Non che questo terzo episodio della saga dei mutanti Marvel sia migliore degli altri; probabilmente non lo è (non c’è una scena paragonabile seppur lontanamente all’incipit del secondo…). Sta però il fatto che pare di poter dire che è la saga nell’insieme a convincere.

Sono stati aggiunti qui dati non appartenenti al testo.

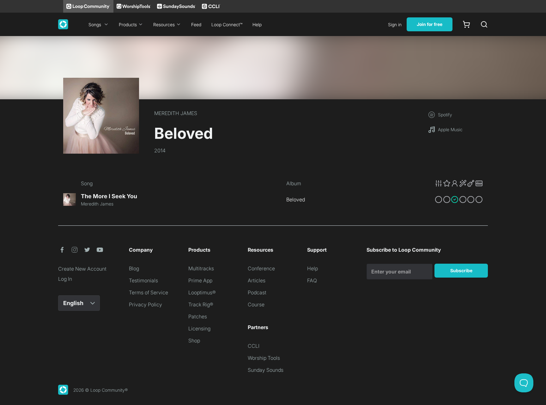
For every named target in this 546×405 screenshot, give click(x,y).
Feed (196, 24)
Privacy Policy (145, 304)
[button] (459, 183)
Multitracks (201, 268)
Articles (256, 280)
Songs (94, 24)
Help (257, 24)
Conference (261, 268)
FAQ (312, 280)
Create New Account (82, 269)
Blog (134, 268)
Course (256, 304)
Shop (194, 340)
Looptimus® (202, 292)
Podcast (257, 292)
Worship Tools (264, 358)
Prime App (200, 280)
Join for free (429, 24)
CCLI (253, 346)
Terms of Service (148, 292)
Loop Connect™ (226, 24)
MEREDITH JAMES (175, 113)
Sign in (395, 24)
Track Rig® (200, 304)
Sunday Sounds (265, 370)
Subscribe (461, 270)
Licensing (199, 328)
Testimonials (143, 280)
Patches (197, 316)
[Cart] (466, 24)
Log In (65, 279)
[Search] (484, 24)
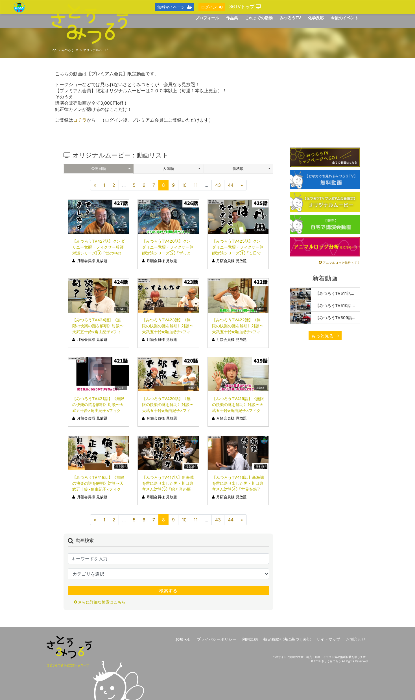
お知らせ (183, 639)
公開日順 (98, 168)
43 (218, 185)
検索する (168, 590)
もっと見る (323, 336)
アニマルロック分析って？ (341, 263)
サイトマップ (328, 639)
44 (230, 185)
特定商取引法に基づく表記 (287, 639)
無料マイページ (171, 7)
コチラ (80, 120)
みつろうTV (70, 50)
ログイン (209, 7)
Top (53, 50)
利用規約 (250, 639)
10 (184, 185)
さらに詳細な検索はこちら (101, 602)
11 (196, 185)
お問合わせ (356, 639)
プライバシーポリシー (216, 639)
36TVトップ (242, 6)
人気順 (168, 168)
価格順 (238, 168)
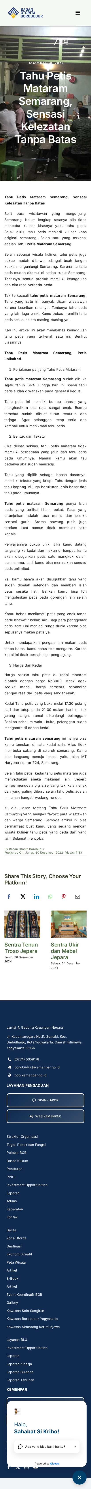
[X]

Vi riesce perché pésca, ma senza saccheggiare in modo ignominioso, in temi che funzionano al di là delle mode, temi che impattano forte su tutti coloro sensibili perlomeno a tre elementi che nessun effetto speciale riesce a ricacciare in secondo piano.

Il primo è la dimensione legata alla diversità, con tutto ciò che ne segue: emarginazione prima tentativo di cancellazione o comunque di normalizzazione poi (quest’ultimo di fatto è il tema portante di quest’episodio, poiché l’intera storia ruota attorno a un farmaco capace di rendere qualsiasi mutante non più tale…).

Il secondo, magari più sfumato ma lungi dall’aver cessato di dire quello che ha ancora da dire, è la convivenza nello stesso essere di un potere che pur facendo dello stesso un soggetto ben al di là di quanto umanamente possibile, lo rende al contempo quanto mai fragile, caratteristica, questa sì, profondamente umana, e che si traduce nell’essere dominati dal proprio potere piuttosto che dal riuscire a dominarlo.

Il terzo, altrettanto importante, è la perdita dello status di mutante, quindi dei poteri, e per estensione dell’onnipotenza, evento che la sceneggiatura carica di una mestizia e di un dolore tutt’altro che trascurabili.

 

Rispetto al suo possibile rivale, Mission Impossibile:3, questo X-Men: Conflitto finale (diretto da Brett Ratner, subentrato all’ultimo momento a Brian Singer) un anima ce l’ha, e ogni interazione tra mutanti e umani e tra i mutanti stessi, sta a ricordarcelo.

Lo si vede con una partecipazione a tratti inspiegabile, quella che normalmente si riserva ad altri film.